BEGIN Provided data
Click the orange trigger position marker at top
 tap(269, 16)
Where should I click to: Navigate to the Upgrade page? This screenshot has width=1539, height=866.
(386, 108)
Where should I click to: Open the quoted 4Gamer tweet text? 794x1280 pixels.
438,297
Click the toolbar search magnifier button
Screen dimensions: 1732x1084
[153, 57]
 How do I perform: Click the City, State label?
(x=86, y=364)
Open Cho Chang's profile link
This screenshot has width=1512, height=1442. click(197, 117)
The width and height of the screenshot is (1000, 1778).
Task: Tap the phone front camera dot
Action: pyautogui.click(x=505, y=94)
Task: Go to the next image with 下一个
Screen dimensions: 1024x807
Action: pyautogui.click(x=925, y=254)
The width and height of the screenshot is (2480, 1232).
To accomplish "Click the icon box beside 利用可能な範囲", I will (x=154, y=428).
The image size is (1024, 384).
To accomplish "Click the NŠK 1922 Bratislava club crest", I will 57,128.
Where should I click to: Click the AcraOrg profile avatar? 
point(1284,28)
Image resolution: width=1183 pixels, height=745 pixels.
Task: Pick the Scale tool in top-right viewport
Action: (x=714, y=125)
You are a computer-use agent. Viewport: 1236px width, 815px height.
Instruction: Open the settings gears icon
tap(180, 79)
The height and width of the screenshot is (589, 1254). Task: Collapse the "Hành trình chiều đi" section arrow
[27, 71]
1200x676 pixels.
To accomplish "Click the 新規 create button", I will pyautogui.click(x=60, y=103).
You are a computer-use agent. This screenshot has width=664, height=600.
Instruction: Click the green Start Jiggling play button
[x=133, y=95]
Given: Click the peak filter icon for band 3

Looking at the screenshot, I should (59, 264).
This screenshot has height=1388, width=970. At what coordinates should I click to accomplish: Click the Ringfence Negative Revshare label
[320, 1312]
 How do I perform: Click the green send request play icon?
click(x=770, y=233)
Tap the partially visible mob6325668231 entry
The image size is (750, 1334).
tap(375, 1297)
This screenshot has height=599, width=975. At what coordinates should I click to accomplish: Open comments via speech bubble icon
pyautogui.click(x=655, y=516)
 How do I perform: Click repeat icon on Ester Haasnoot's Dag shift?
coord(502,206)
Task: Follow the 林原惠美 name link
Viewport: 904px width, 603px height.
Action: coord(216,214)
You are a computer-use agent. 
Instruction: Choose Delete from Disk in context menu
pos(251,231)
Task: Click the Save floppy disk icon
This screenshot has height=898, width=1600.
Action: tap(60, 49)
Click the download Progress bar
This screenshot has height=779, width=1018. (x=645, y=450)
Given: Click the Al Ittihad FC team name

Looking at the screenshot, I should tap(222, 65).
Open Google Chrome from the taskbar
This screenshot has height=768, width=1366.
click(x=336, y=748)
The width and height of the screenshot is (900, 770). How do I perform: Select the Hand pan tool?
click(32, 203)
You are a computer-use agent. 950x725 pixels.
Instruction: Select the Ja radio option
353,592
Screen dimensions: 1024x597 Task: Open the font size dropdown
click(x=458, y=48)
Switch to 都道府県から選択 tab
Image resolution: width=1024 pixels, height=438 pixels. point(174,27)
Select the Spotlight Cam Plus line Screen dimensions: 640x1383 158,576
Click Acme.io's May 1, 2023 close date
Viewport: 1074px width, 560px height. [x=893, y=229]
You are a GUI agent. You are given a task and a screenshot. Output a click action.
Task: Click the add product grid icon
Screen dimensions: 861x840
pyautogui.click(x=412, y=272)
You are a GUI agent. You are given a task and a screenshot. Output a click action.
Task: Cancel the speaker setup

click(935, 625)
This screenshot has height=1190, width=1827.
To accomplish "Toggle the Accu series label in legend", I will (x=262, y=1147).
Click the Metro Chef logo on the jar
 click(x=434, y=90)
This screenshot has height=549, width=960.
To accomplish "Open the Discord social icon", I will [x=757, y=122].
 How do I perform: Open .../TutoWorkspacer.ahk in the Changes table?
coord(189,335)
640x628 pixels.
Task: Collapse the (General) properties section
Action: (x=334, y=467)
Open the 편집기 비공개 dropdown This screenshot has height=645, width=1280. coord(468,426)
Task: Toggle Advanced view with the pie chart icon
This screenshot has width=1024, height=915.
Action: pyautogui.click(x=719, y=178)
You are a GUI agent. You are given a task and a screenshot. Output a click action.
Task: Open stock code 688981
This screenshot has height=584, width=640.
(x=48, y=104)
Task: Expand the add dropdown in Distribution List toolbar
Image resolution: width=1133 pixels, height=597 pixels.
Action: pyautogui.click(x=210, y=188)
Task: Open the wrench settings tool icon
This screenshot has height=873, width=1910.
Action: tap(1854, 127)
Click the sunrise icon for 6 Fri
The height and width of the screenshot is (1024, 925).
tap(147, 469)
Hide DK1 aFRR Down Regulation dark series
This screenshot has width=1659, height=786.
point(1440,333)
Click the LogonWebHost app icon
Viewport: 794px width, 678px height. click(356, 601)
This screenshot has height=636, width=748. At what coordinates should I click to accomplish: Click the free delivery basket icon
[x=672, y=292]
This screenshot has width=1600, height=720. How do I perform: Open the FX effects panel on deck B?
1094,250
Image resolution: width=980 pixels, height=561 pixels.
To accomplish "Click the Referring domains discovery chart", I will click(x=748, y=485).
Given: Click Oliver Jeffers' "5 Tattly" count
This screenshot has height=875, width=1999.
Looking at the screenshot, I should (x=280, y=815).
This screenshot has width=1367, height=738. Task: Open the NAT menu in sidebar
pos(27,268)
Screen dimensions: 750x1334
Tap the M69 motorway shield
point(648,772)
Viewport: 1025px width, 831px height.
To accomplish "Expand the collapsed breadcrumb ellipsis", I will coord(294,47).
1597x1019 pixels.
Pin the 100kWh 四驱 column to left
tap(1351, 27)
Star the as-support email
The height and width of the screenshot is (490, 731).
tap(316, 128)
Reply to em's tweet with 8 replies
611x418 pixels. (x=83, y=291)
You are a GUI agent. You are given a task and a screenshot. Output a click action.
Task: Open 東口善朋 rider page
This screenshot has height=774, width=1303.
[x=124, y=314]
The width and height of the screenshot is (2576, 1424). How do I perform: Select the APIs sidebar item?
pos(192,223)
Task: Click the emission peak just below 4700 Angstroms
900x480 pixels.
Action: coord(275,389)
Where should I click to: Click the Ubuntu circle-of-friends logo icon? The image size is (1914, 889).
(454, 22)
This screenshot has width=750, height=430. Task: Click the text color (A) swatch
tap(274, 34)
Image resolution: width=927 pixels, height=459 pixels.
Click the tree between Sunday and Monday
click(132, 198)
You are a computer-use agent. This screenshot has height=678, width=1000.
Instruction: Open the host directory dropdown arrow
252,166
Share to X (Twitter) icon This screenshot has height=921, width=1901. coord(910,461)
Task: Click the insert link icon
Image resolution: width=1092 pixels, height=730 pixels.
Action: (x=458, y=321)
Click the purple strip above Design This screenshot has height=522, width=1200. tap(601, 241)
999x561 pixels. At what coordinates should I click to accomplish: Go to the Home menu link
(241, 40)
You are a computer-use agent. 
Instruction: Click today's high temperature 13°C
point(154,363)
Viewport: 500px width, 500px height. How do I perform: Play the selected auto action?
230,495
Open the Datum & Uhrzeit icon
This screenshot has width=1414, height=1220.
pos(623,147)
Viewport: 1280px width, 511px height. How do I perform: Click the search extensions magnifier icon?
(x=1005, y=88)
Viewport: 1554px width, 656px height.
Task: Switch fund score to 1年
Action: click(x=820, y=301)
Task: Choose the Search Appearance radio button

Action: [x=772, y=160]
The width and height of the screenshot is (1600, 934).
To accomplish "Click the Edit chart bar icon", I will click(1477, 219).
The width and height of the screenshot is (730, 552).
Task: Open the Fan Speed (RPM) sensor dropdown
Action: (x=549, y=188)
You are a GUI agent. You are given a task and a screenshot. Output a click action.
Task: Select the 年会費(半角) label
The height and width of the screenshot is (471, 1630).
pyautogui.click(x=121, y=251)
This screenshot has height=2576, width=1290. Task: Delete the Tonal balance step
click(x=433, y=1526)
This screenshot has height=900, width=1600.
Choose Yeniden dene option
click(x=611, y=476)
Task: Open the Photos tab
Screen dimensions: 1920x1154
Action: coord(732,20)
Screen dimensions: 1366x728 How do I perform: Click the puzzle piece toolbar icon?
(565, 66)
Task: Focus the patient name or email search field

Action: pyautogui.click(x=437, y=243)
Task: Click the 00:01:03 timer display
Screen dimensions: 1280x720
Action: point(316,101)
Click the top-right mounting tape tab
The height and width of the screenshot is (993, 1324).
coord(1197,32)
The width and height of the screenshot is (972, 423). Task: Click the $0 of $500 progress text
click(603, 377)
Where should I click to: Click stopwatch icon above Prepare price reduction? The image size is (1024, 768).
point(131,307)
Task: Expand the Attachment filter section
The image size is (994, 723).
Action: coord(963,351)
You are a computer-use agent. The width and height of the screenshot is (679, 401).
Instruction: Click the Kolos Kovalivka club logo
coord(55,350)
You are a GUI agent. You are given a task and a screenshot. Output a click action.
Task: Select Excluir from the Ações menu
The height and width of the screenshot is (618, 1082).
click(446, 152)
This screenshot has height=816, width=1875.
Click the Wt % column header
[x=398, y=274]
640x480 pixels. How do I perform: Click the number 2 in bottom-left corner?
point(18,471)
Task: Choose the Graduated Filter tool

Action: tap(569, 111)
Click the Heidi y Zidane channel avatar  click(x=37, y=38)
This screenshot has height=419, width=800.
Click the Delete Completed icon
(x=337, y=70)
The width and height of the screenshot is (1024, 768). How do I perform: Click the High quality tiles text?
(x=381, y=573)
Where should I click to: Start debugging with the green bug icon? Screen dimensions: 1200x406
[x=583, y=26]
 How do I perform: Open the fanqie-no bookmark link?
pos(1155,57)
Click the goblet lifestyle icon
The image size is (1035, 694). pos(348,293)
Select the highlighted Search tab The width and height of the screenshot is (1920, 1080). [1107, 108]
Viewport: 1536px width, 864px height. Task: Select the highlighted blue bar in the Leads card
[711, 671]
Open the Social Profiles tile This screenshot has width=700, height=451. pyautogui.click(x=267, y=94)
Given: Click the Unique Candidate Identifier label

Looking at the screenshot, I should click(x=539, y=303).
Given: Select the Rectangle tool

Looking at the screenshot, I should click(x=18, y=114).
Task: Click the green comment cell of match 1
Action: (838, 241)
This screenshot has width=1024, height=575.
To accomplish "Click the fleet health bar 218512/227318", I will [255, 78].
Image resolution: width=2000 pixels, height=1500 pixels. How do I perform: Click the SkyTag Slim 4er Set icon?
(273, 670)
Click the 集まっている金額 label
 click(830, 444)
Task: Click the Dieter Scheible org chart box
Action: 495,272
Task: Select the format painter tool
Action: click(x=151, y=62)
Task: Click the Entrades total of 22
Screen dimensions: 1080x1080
END Provided data
_Activity_.
Among the records above, only the lines between the line holding "The image size is (994, 723)." and the line holding "This screenshot has height=419, width=800.", inclusive, are to be output, exactly as written.

_Exercise result_.
The image size is (994, 723).
Action: coord(963,351)
You are a computer-use agent. The width and height of the screenshot is (679, 401).
Instruction: Click the Kolos Kovalivka club logo
coord(55,350)
You are a GUI agent. You are given a task and a screenshot. Output a click action.
Task: Select Excluir from the Ações menu
The height and width of the screenshot is (618, 1082).
click(446, 152)
This screenshot has height=816, width=1875.
Click the Wt % column header
[x=398, y=274]
640x480 pixels. How do I perform: Click the number 2 in bottom-left corner?
point(18,471)
Task: Choose the Graduated Filter tool

Action: tap(569, 111)
Click the Heidi y Zidane channel avatar  click(x=37, y=38)
This screenshot has height=419, width=800.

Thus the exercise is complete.